Eine Absage, die schmerzt - Kommentar von Angelika Wölk

Essen (ots) - Martin Luther kam nach Erfurt, Papst Benedikt XVI. kam nach Erfurt, aber der ökumenische Aufbruch kam nicht nach Erfurt. Schade. Der Papst hat all den Hoffnungen auf ein Signal, auf einen neuen Aufbruch in der Ökumene, eine Absage erteilt. Sie klang aus dem Mund des freundlichen, feinsinnigen, so überaus bescheiden auftretenden Kirchenoberhauptes entschieden, beinahe kühl. Das war eine bittere Absage. Und sie schmerzt. Aber wahrscheinlich waren die Erwartungen an dieses eigentlich viel zu kurze Treffen mit der Spitze der evangelischen Kirche einfach zu hoch. Wahrscheinlich konnten sie nur enttäuscht werden. Und dennoch war dies ein symbolträchtiges Treffen, eines, dem beinahe Historisches anhing. Denn dass ein Papst ausgerechnet in dem ehemaligen Kloster einen Gottesdienst mit Protestanten feiert, in dem Martin Luther prägende Jahre verbrachte, war trotz allem eine große ökumenische Geste. Dass er Luther nicht als den verdammenswürdigen Kirchenspalter betrachtet, sondern als jemanden, der Protestanten und Katholiken viel zu sagen hat, war vielversprechend. Darauf können beide Kirchen jetzt aufbauen. Und es gab noch einen schönen Nebenaspekt: Benedikt, der sich in der Vergangenheit manch harten Konflikt mit dem ehemaligen Vorsitzenden der Bischofskonferenz, Kardinal Lehmann, geliefert hatte, lobte diesen jetzt wegen seines ökumenischen Einsatzes als einzigen namentlich. Das zeugt von Großmut. Und dennoch: All das Positive von Erfurt tröstet nicht über die Enttäuschung hinweg.

Aufgeführte Einträge
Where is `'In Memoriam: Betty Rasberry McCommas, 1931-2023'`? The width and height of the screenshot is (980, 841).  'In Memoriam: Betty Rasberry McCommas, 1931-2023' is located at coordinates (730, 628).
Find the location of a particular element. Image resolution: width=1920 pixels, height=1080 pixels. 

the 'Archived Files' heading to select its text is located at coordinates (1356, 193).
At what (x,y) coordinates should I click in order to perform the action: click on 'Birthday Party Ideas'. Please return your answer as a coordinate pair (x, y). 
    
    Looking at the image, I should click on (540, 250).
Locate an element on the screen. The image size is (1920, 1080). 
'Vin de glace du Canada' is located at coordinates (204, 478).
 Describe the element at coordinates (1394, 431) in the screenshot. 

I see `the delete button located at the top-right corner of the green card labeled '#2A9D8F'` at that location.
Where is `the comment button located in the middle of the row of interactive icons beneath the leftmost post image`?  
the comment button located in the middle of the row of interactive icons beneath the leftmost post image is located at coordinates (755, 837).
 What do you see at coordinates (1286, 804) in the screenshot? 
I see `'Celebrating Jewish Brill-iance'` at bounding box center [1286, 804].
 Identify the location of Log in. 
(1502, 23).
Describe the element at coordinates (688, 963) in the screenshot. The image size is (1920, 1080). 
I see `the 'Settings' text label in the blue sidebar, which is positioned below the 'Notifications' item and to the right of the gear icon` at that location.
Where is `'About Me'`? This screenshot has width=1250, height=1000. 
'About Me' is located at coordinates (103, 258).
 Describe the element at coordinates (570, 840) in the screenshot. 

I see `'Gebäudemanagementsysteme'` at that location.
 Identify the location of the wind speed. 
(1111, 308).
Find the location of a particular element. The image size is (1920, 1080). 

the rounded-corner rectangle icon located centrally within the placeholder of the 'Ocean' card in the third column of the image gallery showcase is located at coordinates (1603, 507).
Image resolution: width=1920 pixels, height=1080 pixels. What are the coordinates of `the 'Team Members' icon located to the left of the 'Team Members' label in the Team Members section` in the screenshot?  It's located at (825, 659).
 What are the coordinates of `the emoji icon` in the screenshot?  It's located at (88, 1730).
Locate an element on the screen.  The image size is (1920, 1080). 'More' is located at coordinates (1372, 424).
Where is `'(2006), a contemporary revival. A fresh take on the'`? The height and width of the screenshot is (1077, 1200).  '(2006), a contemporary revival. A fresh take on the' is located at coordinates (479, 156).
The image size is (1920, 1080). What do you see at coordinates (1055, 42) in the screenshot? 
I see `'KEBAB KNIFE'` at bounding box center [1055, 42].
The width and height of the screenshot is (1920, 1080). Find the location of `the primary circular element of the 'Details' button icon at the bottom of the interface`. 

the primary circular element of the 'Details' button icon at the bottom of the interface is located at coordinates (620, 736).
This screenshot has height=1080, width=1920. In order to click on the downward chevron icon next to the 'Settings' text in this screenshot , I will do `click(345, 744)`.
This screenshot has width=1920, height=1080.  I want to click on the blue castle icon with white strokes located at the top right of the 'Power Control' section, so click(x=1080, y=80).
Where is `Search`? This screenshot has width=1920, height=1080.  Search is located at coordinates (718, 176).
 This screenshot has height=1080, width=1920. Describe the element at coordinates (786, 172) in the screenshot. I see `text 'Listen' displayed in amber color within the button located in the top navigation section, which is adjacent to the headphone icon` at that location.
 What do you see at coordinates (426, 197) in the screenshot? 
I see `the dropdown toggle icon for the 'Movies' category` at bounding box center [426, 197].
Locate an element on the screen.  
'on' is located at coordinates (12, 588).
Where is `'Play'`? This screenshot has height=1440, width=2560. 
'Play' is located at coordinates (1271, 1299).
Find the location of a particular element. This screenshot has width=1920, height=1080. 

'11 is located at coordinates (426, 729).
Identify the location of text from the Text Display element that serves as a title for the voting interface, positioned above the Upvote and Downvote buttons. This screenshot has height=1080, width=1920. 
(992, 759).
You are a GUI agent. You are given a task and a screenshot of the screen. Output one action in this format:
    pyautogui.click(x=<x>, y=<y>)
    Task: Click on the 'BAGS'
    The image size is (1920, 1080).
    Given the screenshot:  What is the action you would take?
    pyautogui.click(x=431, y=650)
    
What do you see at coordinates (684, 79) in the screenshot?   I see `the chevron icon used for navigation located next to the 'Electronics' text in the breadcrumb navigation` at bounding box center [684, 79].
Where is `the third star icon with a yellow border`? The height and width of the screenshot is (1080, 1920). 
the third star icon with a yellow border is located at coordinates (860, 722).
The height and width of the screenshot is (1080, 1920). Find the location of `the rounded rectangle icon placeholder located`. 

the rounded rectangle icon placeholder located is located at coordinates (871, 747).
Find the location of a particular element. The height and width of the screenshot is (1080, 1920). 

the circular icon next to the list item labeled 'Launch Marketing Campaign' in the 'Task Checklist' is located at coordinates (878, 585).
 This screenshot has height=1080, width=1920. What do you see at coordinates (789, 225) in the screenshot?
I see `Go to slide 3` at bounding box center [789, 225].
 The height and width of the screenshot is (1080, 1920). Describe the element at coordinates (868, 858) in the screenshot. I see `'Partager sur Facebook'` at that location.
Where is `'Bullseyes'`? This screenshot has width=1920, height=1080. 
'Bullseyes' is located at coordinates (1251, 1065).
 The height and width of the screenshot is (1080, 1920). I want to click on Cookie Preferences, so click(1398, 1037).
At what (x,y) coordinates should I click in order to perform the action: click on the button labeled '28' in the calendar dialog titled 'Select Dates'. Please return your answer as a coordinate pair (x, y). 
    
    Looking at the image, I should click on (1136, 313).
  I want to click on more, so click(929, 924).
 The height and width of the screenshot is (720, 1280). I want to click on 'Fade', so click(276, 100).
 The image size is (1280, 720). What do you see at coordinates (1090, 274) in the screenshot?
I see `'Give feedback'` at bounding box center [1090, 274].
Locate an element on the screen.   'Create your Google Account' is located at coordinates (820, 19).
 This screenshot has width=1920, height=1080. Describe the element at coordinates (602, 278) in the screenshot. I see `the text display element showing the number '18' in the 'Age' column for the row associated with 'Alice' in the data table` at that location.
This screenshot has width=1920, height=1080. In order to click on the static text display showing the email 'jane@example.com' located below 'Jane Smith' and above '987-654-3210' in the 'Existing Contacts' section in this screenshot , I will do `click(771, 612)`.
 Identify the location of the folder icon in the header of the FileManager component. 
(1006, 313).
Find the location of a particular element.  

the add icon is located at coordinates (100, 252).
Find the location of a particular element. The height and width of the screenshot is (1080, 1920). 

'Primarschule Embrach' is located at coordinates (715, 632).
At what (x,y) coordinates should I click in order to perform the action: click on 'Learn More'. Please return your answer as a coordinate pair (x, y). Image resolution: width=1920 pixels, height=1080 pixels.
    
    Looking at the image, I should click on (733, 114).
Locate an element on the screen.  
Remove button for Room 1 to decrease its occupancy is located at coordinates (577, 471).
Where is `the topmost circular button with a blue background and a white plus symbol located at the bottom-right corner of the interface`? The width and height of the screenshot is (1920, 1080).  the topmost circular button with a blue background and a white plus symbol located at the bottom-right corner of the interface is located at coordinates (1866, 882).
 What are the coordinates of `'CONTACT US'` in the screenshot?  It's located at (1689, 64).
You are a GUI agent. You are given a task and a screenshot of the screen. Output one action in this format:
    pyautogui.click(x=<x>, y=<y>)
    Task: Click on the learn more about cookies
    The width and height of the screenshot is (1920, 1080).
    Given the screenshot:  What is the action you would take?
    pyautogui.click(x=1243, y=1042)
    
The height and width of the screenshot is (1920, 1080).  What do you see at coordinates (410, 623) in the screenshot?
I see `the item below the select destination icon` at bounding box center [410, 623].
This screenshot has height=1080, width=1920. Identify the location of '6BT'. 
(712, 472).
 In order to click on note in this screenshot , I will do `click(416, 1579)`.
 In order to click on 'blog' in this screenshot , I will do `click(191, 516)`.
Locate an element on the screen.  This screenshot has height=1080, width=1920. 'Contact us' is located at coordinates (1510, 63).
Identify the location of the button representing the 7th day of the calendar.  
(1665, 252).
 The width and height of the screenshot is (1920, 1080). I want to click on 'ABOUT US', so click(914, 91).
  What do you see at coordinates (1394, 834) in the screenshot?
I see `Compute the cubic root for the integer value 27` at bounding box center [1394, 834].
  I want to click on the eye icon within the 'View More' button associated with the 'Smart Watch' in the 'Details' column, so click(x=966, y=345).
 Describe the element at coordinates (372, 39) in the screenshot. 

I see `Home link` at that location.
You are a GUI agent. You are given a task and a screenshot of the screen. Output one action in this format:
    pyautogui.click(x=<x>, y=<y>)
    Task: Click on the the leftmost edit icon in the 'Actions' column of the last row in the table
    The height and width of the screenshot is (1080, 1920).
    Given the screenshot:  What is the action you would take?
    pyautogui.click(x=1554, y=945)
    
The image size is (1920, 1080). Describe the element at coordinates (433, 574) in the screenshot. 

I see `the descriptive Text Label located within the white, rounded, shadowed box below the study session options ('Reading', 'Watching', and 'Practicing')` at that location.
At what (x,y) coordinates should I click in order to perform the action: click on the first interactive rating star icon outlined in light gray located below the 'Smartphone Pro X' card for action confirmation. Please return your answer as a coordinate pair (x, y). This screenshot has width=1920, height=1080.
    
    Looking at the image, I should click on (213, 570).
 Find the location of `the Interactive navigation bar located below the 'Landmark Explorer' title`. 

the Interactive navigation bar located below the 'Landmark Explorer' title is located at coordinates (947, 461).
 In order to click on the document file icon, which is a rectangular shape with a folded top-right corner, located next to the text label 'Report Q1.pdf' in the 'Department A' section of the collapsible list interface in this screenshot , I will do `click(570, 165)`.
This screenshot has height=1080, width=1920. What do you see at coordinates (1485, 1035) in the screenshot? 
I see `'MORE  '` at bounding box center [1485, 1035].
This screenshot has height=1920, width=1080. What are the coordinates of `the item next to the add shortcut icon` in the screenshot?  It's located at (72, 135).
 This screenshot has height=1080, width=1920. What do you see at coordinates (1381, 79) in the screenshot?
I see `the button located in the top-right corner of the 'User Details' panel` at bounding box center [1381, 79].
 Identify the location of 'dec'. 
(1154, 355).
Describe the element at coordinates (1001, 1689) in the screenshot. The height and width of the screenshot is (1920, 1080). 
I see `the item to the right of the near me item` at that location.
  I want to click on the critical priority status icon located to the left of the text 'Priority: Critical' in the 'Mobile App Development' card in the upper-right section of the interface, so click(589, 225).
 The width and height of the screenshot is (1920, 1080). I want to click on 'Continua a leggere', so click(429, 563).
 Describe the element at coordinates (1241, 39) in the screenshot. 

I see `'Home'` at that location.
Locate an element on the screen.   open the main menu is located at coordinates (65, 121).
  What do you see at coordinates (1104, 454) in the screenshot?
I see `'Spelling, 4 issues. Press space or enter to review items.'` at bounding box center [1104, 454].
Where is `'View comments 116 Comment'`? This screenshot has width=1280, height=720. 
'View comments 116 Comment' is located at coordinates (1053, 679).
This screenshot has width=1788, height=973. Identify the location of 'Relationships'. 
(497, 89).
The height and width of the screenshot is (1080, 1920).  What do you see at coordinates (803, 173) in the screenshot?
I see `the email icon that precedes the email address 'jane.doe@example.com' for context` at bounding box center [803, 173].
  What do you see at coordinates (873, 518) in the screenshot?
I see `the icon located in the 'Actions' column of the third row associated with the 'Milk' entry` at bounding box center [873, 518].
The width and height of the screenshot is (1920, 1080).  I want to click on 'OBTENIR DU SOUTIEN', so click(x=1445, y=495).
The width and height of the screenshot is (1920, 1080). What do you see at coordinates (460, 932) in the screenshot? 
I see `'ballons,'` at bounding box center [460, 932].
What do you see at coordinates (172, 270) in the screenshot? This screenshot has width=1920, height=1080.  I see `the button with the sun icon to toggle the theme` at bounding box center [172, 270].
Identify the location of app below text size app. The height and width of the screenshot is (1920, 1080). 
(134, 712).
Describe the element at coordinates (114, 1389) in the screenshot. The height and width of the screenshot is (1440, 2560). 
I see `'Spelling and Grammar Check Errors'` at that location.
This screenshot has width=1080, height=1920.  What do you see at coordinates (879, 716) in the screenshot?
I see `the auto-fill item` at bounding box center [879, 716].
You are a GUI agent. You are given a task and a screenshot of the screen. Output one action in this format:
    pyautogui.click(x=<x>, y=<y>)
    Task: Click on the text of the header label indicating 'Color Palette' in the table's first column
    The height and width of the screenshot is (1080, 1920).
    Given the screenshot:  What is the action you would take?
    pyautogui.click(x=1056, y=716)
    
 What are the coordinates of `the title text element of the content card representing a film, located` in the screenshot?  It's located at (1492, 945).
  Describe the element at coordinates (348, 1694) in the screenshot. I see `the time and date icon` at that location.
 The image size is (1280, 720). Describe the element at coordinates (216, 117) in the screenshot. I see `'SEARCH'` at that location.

Arbeitsauftrag
Beantworte anhand des Kommentars folgende Fragen:
1. Welche Person kam laut dem ersten Satz außer Papst Benedikt XVI. nach Erfurt?
2. In welchem Gebäude feierte der Papst den Gottesdienst mit Protestanten?
3. Wen lobte Benedikt als einzigen namentlich, und weshalb?

Antwort
1. Martin Luther.
2. Im ehemaligen Kloster, in dem Martin Luther prägende Jahre verbrachte.
3. Kardinal Lehmann, den ehemaligen Vorsitzenden der Bischofskonferenz, wegen seines ökumenischen Einsatzes.